Configurer Onion-Location dans nginx pour Tor Browser
Ajoutez Onion-Location dans nginx pour proposer l’adresse onion dans Tor Browser, puis évitez les fuites liées aux redirections et aux ressources tierces.
Fonctionnement de l’en-tête Onion-Location
L’en-tête Onion-Location est une ligne de votre vhost clearnet qui indique votre adresse onion à Tor Browser. Un visiteur qui accède à https://example.com avec Tor voit un bouton violet dans la barre d’adresse, libellé .onion available. Un clic le redirige vers votre service onion. Il s’agit uniquement d’un mécanisme de découverte. Cet en-tête ne crée pas le service onion et ne masque aucune information vous concernant.
Ce guide part du principe que les deux parties existent déjà. Vous avez un site sur un VPS derrière nginx et un service onion v3 fonctionnel qui pointe vers ce site. Si la seconde partie n’est pas encore en place, configurez-la d’abord : héberger un site onion sur un VPS explique les lignes torrc et le premier fichier hostname. La suite explique comment relier les deux sans exposer l’un dans l’autre.
Conditions requises par Tor Browser avant la prise en compte de l’en-tête
Le Tor Project documente trois conditions. Elles doivent toutes être remplies, sinon la pastille n’apparaît jamais.
- La valeur de
Onion-Locationdoit être une URL valide avec un schémahttp:ouhttps:et un nom d’hôte.onion. - La page web qui définit l’en-tête doit être servie via HTTPS.
- La page web qui définit l’en-tête ne doit pas être elle-même un site onion.
C’est la deuxième condition qui pose le plus souvent problème. La troisième explique pourquoi vous ne devez jamais définir cet en-tête sur le vhost onion.
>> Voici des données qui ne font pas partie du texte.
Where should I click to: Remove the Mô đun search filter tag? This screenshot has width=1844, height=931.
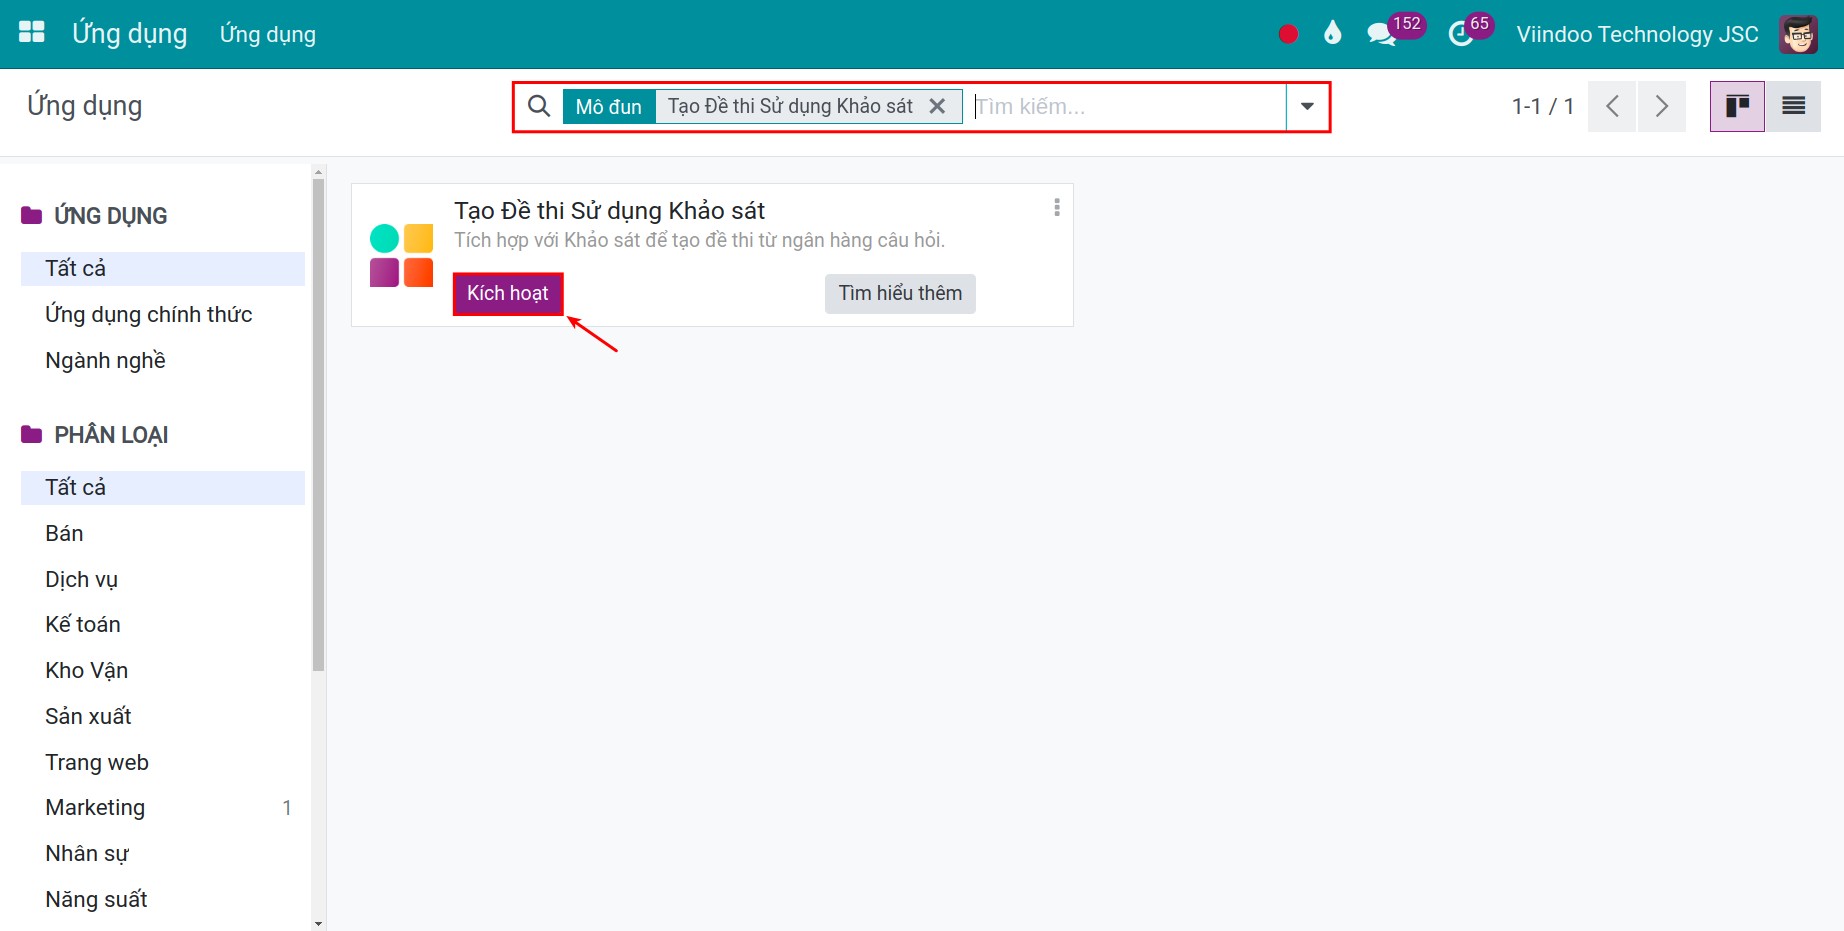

Il existe une quatrième règle, absente de la documentation rédigée mais présente dans l’implémentation : Tor Browser ne traite l’en-tête que pour le document de niveau supérieur. Le code compare la cible du chargement avec le document avant toute action. Un en-tête renvoyé par une feuille de style, une image ou une réponse d’API est donc ignoré.
Par défaut, le navigateur affiche la pastille et attend un clic. Pour activer une redirection automatique, l’utilisateur doit ouvrir Settings, puis Privacy and Security, puis Onion Services, et définir « Prioritize .onion sites when known » sur « Always ». Vous ne pouvez pas imposer ce comportement côté serveur. Considérez cet en-tête comme une proposition, pas comme une redirection.
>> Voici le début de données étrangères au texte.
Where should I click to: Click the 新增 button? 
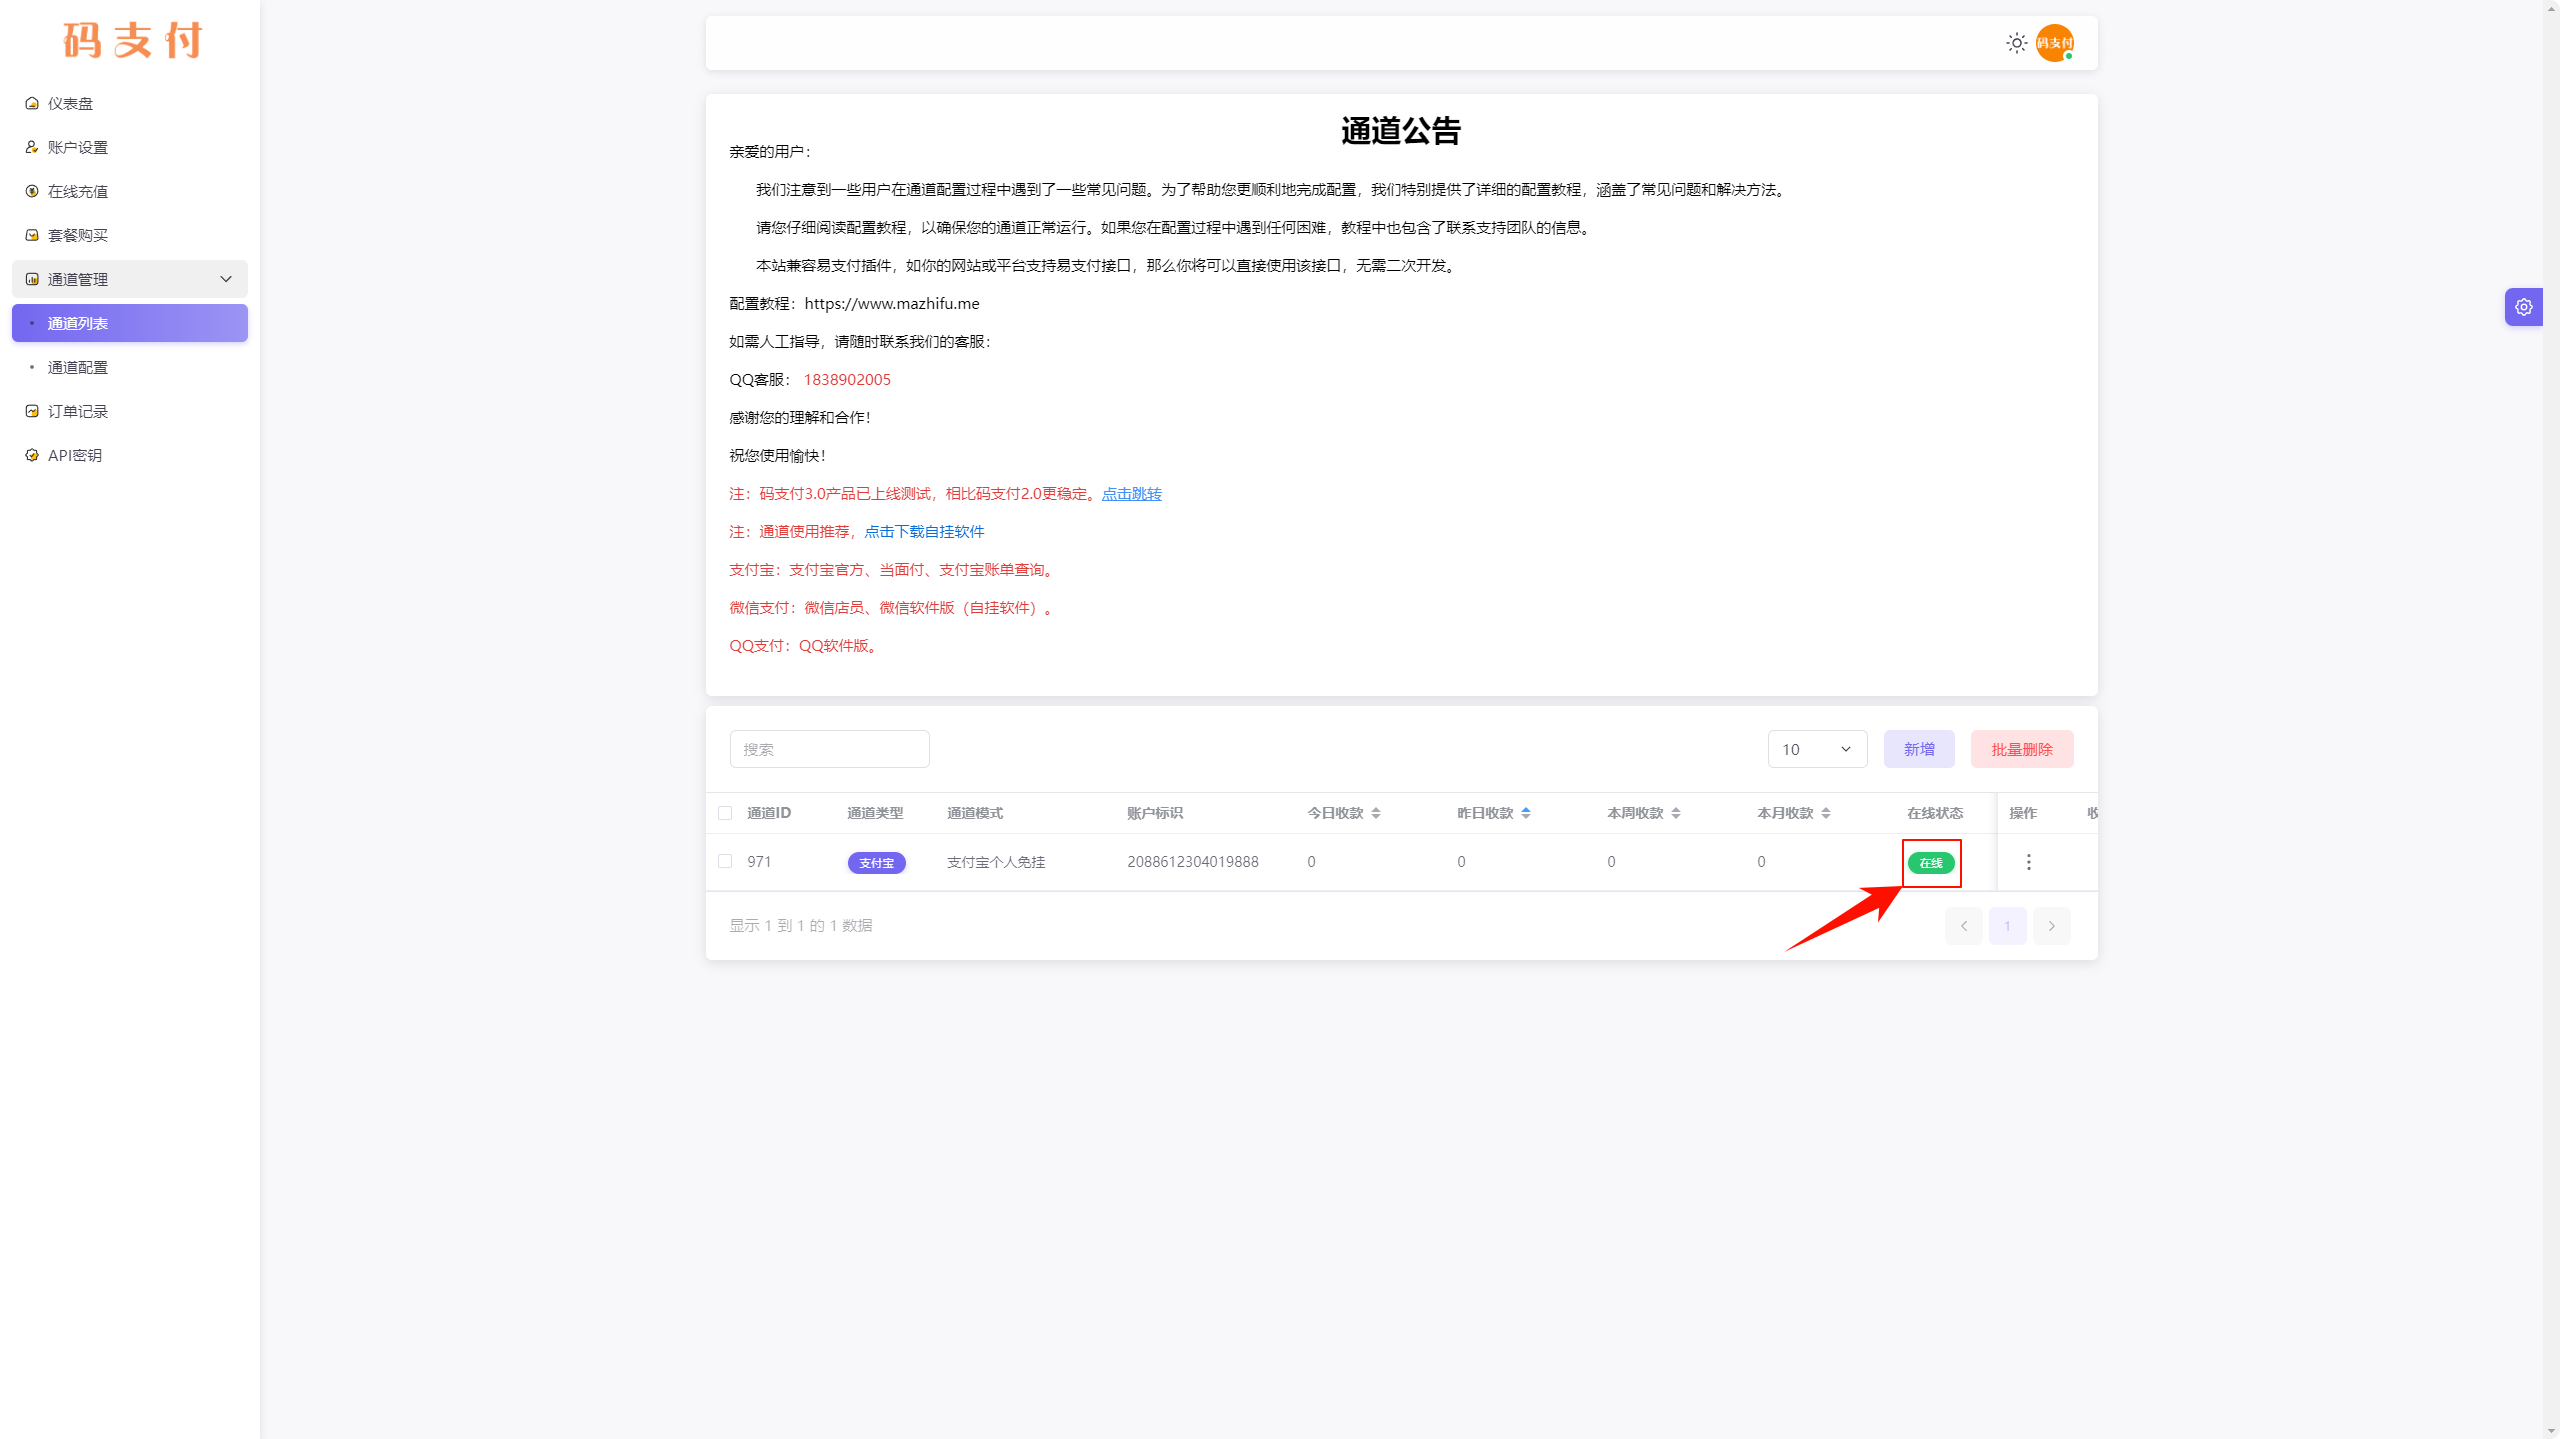[x=1918, y=749]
Ajouter l’en-tête Onion-Location dans nginx
L’en-tête doit être défini dans le bloc server qui termine TLS pour votre domaine clearnet. Si vous le placez dans le bloc du port 80, rien ne se passe, car ce bloc se contente d’effectuer une redirection et la règle deux exclut un en-tête défini sur une page HTTP non chiffrée.
server {
listen 443 ssl;
server_name example.com;
ssl_certificate /etc/letsencrypt/live/example.com/fullchain.pem;
ssl_certificate_key /etc/letsencrypt/live/example.com/privkey.pem;
add_header Onion-Location http://<your-onion-address>.onion$request_uri always;
root /srv/example.com/public;
}$request_uri contient le chemin et la chaîne de requête. Un lecteur sur https://example.com/guides/tor se voit donc proposer le même chemin sur l’onion. Si vous l’omettez, chaque visiteur arrive sur la page d’accueil de l’onion au lieu de retrouver la page qu’il consultait.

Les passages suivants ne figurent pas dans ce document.